**Consigna A:**
¿Puedes copiar del fragmento sobre la pobreza expresiva el pasaje que empieza en "Cuando hablo de" y termina en "la situación actual."?

**Fragmento:**
┌────────

Cuando hablo de pobreza expresiva no quiero decir incapacidad para comunicarse. Hablo de la incapacidad para generar relatos estructurados y lúcidos de sí mismos, de su mundo, de su futuro. El punto es que sin relato, no hay proyecto. Solo reproducción regresiva de la situación actual.
Por eso, me sorprenden las opiniones de comentaristas de poca monta, cuando hablan con entusiasmo infantil de “nuevos lenguajes” juveniles. Como para dar un toque de paternidad liberal bien encauzada y aguda capacidad de observación, suelen ejemplificar su punto con el “chat” de sus hijitos. Bien por sus hijitos que tienen computador en casa. Bien por la tecnología como medio para enriquecer y diversificar la interacción humana. Sin embargo, en tanto relato, no consigo ver en el “chatting” algo más que hilachas de trivialidades colgando de contracciones, exclamaciones y simpáticos “emoticones”.

└────────

**Entradas mostradas:**

┌────────

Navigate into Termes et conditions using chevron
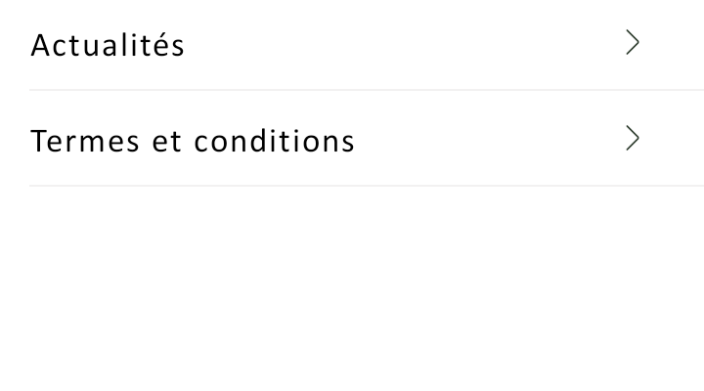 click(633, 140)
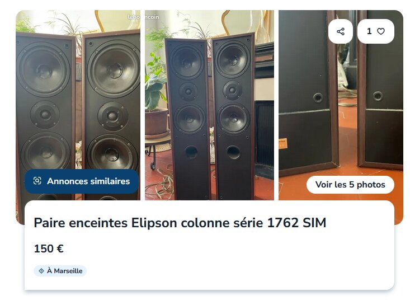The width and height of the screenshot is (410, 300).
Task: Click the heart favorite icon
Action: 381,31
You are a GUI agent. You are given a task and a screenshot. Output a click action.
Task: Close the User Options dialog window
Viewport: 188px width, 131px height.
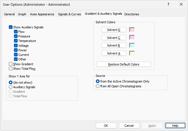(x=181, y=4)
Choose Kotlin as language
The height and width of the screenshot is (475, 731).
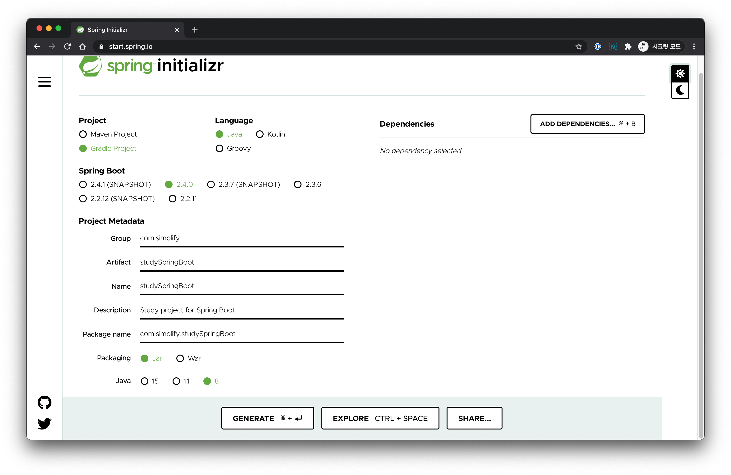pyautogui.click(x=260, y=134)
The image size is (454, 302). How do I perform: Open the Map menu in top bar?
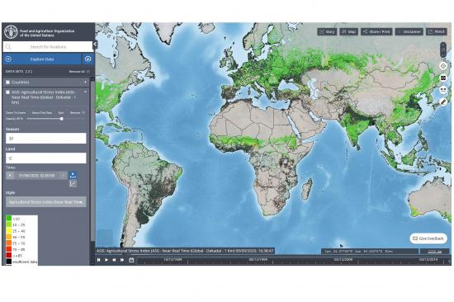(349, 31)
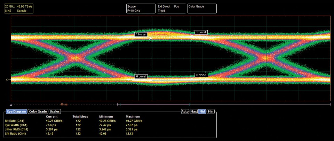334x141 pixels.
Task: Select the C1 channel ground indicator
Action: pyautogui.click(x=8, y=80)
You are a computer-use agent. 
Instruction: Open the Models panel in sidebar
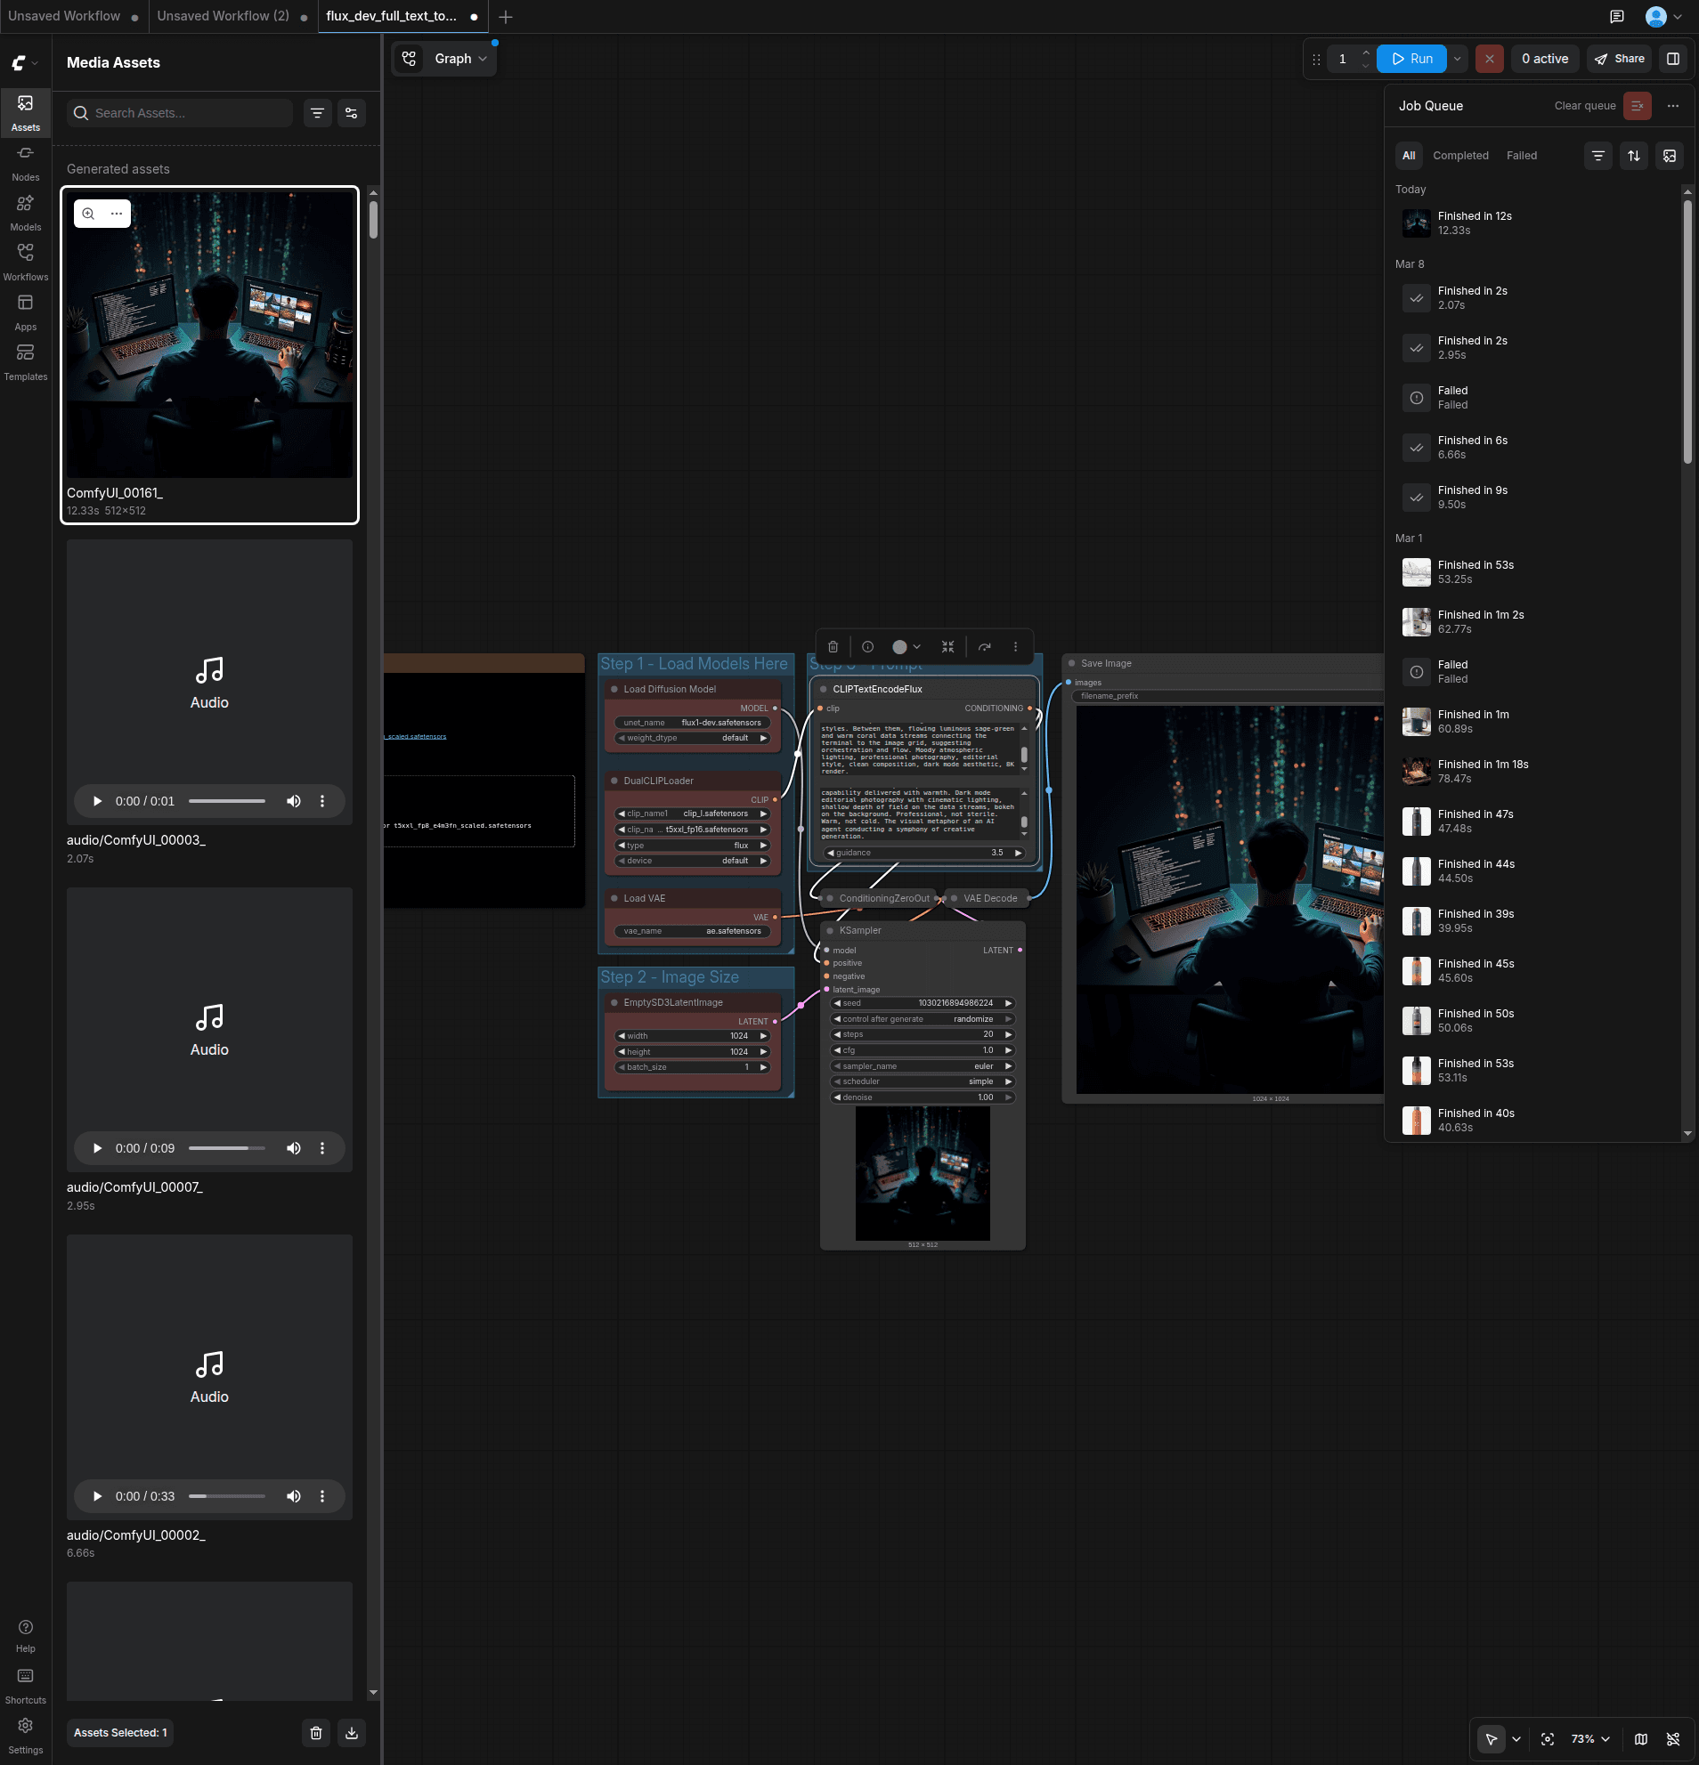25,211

└────────
┌────────

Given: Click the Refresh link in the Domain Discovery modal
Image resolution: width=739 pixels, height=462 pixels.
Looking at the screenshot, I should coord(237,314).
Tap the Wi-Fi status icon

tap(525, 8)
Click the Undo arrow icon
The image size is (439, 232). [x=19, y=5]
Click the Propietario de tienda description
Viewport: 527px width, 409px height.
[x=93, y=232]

└────────

**Consigna B:**
¿Puedes reescribir completas, y solo ellas, las entradas que comienzan en la línea que contiene "Click the Propietario de tienda description" y terminan en la línea que contiene "[x=93, y=232]", ambas incluidas, desplazando en -71 cada coordenada de las respuestas?

**Solución escrita A:**
Cuando hablo de pobreza expresiva no quiero decir incapacidad para comunicarse. Hablo de la incapacidad para generar relatos estructurados y lúcidos de sí mismos, de su mundo, de su futuro. El punto es que sin relato, no hay proyecto. Solo reproducción regresiva de la situación actual.

**Solución escrita B:**
Click the Propietario de tienda description
Viewport: 527px width, 409px height.
[x=22, y=161]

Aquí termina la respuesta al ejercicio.